In the media this week, BBC News carried a story Wednesday on International Ocean Discovery Program expedition 382 to what has been called “Iceberg Alley” north of the Antarctic Peninsula and quoted Maureen Raymo, co-chief scientist on the expedition, on what paleoclimate information the team hopes to recover (https://www.bbc.com/news/science-environment-47711600). CNN quoted Marco Tedesco in a story yesterday on ice mass balance in Greenland (https://edition.cnn.com/2019/03/27/world/climate-change-greenland-glacier-growing-wxc-trnd/index.html?utm_medium=social&utm_term=image&utm_content=2019-03-27T15%3A44%3A35&utm_source=twCNNi). Klaus Jacob is quoted in a story in the next New Yorker issue by science journalist, and former Earth Science Colloquium speaker, Elizabeth Kolbert on sea-level rise and flooding near the mouth of the Mississippi River in Louisiana (https://www.newyorker.com/magazine/2019/04/01/louisianas-disappearing-coast).

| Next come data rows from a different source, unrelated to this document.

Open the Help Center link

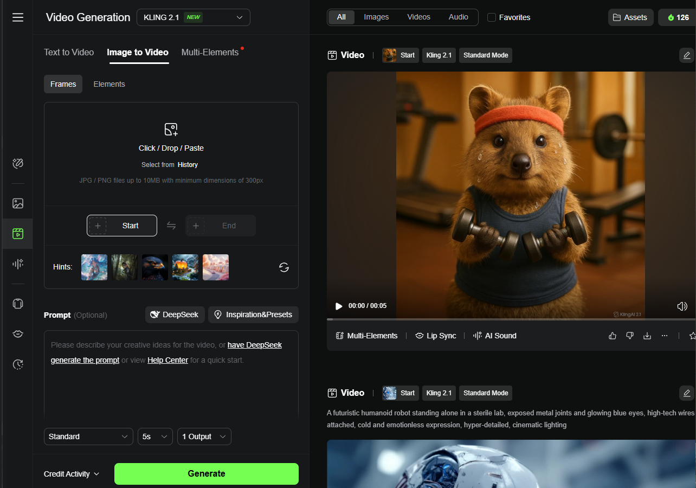167,360
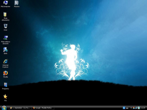The image size is (147, 110).
Task: Click the network connection tray icon
Action: pos(136,108)
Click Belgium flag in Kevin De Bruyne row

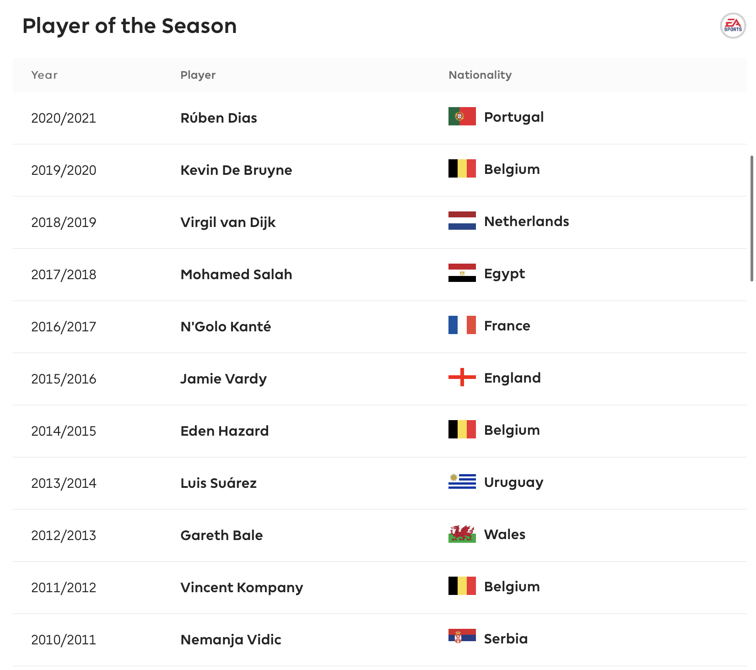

On Tuesday next week, several Lamont scientists will be speaking about climate change at The Nyack Center (https://nyacknewsandviews.com/2019/03/climate-sustainability-april/). Robin Bell will serve as moderator and Billy D’Andrea and Nicole Davi will be panelists in a discussion of “How Urgent Is the Moment: Facts on Climate from Lamont-Doherty Earth Observatory.”
In the meantime, this afternoon’s Earth Science Colloquium will be given by geologist and paleoclimatologist Christopher A. Scholz, Professor in the Department of Earth Sciences at Syracuse University (http://thecollege.syr.edu/people/faculty/pages/ear/Scholz-Christopher.html). Chris will be speaking on “Tectonics, paleoclimates, and paleobiology of Africa’s western rift valley.” May you enable your biology to sample the neoclimate of the western margin of our local valley and join me in his audience.